TRI director Ajay K Kakkar
Collaboration
Our success in developing global research programmes such as GARFIELD-AF and GARFIELD-VTE (2009-19) has come through collaboration, with an active research network of more than 2,500 sites in 40 countries. Our research programmes have recruited over 78,000 patients and already captured over 130,000 years of outcomes data, while setting a high standard for data quality in large-scale prospective research (the TRI audit process was published in 2017).
GARFIELD involved 40 countries
Working in partnership with colleagues throughout the world as innovators in thrombosis, our work advances patient care and improves outcomes, thereby reducing healthcare costs and saving lives.

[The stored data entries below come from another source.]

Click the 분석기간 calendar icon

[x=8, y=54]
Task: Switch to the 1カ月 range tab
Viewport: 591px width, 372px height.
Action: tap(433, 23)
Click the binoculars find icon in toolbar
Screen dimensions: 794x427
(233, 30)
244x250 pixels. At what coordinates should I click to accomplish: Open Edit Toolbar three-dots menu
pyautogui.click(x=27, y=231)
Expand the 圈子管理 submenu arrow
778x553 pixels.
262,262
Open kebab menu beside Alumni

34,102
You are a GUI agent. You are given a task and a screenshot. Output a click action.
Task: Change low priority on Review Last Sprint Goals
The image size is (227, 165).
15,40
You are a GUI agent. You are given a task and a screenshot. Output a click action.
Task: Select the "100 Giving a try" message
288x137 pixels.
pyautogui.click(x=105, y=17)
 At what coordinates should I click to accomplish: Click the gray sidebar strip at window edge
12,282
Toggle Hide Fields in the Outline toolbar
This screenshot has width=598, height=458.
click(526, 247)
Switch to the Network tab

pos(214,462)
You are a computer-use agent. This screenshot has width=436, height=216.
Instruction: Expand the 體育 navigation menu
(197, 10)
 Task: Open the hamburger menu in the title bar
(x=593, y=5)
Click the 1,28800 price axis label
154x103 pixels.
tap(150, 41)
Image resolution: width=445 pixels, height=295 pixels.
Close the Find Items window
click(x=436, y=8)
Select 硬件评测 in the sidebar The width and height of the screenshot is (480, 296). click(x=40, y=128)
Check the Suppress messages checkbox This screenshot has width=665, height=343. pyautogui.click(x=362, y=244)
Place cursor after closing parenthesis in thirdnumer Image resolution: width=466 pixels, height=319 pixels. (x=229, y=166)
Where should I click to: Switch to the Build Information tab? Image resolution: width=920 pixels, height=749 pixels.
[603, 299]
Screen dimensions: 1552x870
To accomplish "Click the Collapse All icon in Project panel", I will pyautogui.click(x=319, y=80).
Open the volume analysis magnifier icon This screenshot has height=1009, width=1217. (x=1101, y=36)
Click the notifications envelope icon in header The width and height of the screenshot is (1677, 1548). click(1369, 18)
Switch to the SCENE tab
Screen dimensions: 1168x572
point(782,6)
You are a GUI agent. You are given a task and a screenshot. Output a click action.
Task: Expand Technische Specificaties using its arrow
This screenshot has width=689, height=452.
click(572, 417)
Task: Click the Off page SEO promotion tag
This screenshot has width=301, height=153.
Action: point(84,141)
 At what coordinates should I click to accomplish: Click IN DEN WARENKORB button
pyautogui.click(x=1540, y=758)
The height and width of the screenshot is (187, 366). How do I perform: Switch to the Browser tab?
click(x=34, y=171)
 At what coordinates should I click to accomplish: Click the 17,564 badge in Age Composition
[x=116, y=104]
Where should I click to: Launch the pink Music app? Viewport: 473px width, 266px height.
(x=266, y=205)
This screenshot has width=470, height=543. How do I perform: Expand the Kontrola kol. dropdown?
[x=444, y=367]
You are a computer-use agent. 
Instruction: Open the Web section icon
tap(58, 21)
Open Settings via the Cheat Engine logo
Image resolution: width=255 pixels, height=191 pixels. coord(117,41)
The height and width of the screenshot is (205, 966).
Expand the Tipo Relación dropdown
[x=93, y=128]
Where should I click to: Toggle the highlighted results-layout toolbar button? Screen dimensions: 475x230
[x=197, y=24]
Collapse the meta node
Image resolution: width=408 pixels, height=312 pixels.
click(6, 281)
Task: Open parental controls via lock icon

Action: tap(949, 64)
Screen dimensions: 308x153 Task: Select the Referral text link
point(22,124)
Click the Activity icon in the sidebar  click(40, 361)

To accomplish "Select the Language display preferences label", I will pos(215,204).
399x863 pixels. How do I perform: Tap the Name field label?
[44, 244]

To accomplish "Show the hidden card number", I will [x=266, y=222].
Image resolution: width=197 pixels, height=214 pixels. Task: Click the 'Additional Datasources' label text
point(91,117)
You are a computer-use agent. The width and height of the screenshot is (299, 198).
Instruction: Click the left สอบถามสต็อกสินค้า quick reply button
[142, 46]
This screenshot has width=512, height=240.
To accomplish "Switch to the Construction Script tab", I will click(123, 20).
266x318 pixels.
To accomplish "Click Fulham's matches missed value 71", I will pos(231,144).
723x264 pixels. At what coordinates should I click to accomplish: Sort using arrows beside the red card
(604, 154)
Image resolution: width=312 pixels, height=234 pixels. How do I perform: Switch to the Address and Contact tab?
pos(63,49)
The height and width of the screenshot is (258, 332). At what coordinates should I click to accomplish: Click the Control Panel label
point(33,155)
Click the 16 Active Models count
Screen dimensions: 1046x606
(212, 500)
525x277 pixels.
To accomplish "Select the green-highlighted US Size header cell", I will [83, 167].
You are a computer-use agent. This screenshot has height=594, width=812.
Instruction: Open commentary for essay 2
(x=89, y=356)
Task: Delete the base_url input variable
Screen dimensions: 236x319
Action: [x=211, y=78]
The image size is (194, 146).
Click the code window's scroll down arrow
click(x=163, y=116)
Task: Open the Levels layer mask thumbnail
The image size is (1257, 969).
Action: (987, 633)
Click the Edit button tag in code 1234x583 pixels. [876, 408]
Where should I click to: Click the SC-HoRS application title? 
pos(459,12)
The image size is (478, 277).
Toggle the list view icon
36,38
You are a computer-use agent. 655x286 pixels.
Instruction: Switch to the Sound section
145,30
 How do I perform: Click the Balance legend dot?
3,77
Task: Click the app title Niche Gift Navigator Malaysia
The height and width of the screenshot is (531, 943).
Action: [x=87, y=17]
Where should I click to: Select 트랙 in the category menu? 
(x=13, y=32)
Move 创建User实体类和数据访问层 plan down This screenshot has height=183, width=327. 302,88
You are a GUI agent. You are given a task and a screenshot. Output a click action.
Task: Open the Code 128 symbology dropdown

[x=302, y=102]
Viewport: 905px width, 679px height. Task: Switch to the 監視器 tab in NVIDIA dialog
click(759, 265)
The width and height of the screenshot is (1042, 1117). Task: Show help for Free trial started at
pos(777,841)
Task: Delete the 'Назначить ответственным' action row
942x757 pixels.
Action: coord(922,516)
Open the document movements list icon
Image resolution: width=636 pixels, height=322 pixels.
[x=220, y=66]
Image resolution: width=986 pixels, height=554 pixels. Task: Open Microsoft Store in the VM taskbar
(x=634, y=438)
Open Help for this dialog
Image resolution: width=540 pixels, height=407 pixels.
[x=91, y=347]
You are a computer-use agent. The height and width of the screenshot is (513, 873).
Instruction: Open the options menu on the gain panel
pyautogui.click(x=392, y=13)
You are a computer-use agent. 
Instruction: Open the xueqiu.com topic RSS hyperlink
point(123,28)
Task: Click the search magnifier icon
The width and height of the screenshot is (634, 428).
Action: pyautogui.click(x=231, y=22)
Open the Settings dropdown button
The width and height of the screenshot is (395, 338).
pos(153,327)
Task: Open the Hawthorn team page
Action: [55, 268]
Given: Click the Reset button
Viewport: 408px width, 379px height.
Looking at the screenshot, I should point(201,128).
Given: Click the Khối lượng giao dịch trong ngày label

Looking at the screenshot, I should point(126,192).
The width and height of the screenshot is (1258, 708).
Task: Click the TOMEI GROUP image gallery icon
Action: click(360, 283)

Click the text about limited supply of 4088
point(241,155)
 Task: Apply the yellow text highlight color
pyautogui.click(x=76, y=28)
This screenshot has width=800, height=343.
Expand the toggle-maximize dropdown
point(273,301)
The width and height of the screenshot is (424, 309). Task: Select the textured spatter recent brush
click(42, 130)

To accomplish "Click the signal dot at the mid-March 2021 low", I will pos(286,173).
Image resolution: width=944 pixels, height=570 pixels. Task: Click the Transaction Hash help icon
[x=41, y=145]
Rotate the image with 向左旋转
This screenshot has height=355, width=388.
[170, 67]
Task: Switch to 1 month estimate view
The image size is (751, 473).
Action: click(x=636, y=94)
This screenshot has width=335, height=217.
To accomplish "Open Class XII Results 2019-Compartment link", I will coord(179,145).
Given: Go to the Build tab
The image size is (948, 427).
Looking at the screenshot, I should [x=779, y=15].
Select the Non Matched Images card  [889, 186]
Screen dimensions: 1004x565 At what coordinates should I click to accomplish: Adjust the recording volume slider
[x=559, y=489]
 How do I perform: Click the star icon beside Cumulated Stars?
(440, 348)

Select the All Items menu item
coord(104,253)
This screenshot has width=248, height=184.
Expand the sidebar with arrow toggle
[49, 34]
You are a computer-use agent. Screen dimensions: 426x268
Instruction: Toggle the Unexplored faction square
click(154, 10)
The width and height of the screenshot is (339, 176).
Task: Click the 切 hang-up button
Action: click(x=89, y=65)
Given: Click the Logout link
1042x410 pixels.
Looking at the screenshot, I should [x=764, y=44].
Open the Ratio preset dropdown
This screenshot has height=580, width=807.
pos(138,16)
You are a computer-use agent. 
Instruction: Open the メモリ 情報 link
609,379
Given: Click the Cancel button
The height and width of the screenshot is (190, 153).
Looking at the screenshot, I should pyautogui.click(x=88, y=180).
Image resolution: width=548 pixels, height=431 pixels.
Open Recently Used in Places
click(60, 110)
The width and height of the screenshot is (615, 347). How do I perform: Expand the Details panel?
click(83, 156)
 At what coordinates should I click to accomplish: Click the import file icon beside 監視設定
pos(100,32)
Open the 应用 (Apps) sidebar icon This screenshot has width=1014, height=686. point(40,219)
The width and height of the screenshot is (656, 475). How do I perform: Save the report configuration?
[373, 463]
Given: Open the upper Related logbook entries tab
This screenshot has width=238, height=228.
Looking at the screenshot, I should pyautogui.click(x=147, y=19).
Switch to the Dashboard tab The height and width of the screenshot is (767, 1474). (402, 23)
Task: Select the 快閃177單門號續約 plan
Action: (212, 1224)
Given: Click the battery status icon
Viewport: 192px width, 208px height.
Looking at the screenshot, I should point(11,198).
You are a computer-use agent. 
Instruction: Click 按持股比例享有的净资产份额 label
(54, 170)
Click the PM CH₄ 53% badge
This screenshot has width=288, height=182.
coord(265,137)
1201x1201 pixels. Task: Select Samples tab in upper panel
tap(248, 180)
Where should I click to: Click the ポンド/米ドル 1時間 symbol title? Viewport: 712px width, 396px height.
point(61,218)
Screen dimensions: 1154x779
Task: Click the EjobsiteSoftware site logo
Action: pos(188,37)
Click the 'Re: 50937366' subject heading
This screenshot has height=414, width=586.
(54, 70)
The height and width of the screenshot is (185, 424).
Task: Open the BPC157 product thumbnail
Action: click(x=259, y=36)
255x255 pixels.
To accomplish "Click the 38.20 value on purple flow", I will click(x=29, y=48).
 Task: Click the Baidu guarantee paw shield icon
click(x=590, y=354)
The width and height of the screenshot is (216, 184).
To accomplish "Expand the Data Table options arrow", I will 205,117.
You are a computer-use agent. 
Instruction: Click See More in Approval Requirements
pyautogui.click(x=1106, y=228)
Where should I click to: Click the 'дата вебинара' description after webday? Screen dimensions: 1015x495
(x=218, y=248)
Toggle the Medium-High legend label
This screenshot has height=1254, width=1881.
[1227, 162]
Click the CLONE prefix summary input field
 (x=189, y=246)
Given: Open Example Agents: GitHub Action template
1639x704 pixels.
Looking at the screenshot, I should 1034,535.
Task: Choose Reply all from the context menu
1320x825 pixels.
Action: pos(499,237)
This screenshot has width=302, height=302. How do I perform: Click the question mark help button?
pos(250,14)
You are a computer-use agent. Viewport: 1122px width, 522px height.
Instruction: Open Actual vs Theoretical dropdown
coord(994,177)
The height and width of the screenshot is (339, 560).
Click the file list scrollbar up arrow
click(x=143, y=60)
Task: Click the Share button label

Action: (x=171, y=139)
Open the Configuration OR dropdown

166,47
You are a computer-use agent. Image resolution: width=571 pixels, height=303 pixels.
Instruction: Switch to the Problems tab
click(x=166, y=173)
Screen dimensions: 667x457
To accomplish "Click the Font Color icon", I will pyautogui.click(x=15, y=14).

To separate our research operations from the work of the TRI charity, we have established a subsidiary, Cyte, to maintain and manage the TRI research network and provide the full range of clinical trial services to our research partners.
The future: where TRI can play leading role
In London TRI’s laboratory research continues, focusing on fundamental mechanisms involved in blood coagulation, inflammation, and atherogenesis. TRI is also working on understanding the pathology that links cancer with VTE and developing treatment strategies, including ‘vaccines’ with the potential to prevent atherosclerosis, the main underlying cause of arterial thromboembolism. In the future, it may be possible to save countless lives by eliminating the development of one of the world’s biggest killer diseases with a simple inoculation.
We are also currently investigating emerging health technologies, including AI and machine learning. TRI envisions a future using intelligent modelling and innovative sources of data to develop cutting-edge models for optimal care.
What has not changed is our core research focus, our independence as an institute, our belief in global collaboration in executing research programmes and forging new solutions for the benefit of patients.